Программа папской партии привела и к ряду последствий в формировании корпуса правового знания средних веков. Во-первых, нужды существования и соревнования двух централизованных политий, которые обладают правом на предписания и интересы которых зачастую не совпадают, потребовали формулирования правовых принципов как наиболее общих и обладающих высшей юридической силой норм и, по сути, автономных от содержания конкретных дел, т. е., чтобы вынести справедливое решение в споре между двумя политиями, необходимо было сформулировать общие для всех юридические максимы. Во-вторых, идея ограниченной юрисдикции привела к мысли о необходимости систематизации юридических норм. Без ограниченной юрисдикции двух правовых инстанций юридические нормы могут создаваться, но вряд ли они будут подвергнуты систематизации, скорее всего, они будут нагромождаться, как снежный ком, одна на другую. Начиная с первых веков новой эры церковь, не обладающая ни политическим, ни юридическим единством, а объединенная только лишь общим учением, накопила великое множество законов – канонов (норм), постановлений церковных соборов и синодов, декретов и решений отдельных епископов, законов христианских императоров, уложений о наказаниях и др. Но, несмотря на такое обилие законов, даже в 1000 г. не существовало книги или нескольких книг, в которых была бы сделана попытка представить весь свод правил или хотя бы систематически изложить какую-либо их часть.
В отличие от римской юриспруденции, которая была наукой, обобщающей юридическую практику, средневековая наука стремилась к формулированию правовых принципов. Римский юрист Павел писал: «Норма – это нечто, кратко излагающее суть дела… Посредством норм передается краткое содержание дела… и если оно неточно, то теряет свою полезность»[74]. Согласно Дигестам Юстиниана, «когда предложение имеет два значения, следует принять то, которое лучше приспособлено к данному делу» (D. 50.17.67), а в семнадцатом титуле пятидесятой книги Дигест говорится, что «ответчики рассматриваются более благоприятно, чем истцы» (D. 50.17.125). Другими словами, нормы не следует рассматривать вне контекста содержания дел, которые они суммируют. Поэтому ни один римский юрист не относился к юридическим нормам как к отвлеченным принципам. Римское право хоть и составляло сложную систему норм, однако они существовали не как интеллектуальные образования, а скорее как красочная мозаика практических решений конкретных юридических вопросов.

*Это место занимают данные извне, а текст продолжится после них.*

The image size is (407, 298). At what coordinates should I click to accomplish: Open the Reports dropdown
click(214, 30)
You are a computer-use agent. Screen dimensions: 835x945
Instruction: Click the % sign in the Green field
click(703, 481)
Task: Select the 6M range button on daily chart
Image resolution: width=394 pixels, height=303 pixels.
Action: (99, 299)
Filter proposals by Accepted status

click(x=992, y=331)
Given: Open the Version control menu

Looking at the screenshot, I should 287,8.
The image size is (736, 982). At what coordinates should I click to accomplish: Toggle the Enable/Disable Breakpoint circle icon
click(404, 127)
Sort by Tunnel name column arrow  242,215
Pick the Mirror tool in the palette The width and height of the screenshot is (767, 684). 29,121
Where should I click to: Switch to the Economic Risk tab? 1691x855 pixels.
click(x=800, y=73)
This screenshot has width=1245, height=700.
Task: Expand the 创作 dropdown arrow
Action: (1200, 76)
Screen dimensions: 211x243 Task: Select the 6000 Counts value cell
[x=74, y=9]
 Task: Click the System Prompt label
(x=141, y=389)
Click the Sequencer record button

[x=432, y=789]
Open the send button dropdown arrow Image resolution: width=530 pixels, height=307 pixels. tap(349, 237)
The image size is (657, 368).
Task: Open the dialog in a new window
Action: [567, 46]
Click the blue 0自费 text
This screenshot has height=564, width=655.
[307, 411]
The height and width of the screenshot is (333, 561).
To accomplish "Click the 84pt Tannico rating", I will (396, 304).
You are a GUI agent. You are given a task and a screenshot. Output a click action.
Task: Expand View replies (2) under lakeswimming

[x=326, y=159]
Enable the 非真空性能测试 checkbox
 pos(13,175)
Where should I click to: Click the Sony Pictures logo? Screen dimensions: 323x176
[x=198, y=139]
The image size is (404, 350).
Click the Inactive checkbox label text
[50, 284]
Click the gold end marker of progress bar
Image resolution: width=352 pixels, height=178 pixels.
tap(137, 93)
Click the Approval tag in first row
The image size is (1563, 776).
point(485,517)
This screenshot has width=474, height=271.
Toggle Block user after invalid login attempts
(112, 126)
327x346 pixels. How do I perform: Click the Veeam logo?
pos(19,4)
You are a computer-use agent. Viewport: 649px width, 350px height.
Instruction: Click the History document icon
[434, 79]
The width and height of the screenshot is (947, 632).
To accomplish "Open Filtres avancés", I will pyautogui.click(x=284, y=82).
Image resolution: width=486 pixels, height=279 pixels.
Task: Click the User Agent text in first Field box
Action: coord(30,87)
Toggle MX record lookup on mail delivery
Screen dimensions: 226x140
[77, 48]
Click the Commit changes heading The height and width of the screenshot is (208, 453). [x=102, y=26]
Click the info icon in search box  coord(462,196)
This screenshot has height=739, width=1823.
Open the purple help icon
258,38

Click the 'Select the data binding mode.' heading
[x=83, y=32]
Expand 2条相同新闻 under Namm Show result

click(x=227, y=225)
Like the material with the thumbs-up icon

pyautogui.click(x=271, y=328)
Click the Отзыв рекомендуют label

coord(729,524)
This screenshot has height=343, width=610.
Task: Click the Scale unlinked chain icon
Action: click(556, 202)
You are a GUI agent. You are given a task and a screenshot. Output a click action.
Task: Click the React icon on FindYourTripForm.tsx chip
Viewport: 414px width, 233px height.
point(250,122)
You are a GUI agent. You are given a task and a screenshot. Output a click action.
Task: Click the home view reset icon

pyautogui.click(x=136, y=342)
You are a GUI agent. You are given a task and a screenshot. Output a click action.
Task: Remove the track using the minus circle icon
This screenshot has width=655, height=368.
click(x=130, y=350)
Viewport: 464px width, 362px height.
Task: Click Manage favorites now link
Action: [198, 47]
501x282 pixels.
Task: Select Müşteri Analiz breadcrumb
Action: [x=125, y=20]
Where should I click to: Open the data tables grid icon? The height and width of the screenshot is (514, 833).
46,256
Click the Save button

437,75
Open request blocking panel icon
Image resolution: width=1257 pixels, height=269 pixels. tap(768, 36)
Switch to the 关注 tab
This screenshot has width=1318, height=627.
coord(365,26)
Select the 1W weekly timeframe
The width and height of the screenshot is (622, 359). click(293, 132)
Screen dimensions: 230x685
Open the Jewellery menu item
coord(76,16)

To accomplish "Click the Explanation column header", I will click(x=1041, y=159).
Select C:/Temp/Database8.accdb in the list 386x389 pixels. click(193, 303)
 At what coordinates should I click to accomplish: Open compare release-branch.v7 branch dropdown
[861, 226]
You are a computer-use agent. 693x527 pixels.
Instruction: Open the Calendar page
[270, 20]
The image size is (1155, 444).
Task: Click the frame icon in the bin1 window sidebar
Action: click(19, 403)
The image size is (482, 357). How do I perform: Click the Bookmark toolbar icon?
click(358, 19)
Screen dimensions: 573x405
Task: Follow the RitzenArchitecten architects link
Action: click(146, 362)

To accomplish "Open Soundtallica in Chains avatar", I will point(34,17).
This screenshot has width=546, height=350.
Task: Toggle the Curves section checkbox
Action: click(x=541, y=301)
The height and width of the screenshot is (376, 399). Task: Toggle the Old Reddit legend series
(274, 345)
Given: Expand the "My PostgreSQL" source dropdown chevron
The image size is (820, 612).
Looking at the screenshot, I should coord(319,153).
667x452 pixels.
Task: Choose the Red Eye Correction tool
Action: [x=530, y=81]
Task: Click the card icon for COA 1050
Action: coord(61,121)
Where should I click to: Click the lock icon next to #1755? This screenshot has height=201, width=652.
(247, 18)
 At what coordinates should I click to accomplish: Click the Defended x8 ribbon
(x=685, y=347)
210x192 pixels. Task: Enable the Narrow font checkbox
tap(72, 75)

По сути, римская юриспруденция имела казуистический характер, и подход к критериям юридических норм у римлян был соответствующий. Критерий оценки позитивных законов, включая обычай, был совсем иным, нежели впоследствии в средние века и Новое время. Этот критерий нес на себе такую же печать прагматичности, как и сами законы. Ульпиан пишет: «Совершенен такой закон, который запрещает что-либо делать, а если это сделано, считает недействительным… Несовершенен такой закон, который запрещает что-нибудь делать, и если это сделано, не отменяет и не налагает наказание… Менее совершенен закон, который запрещает что-нибудь, а если это сделано, не отменяет, но налагает наказание…»[75] Совершенный закон отличается от несовершенного полнотой элементов структуры нормы: предписанием, наказанием, отменой действия, и если не хватает какого-либо элемента, то закон несовершенен. Следовательно, речь не идет о соответствии закона некоторым высшим принципам, здесь осуществляется чисто прагматический подход.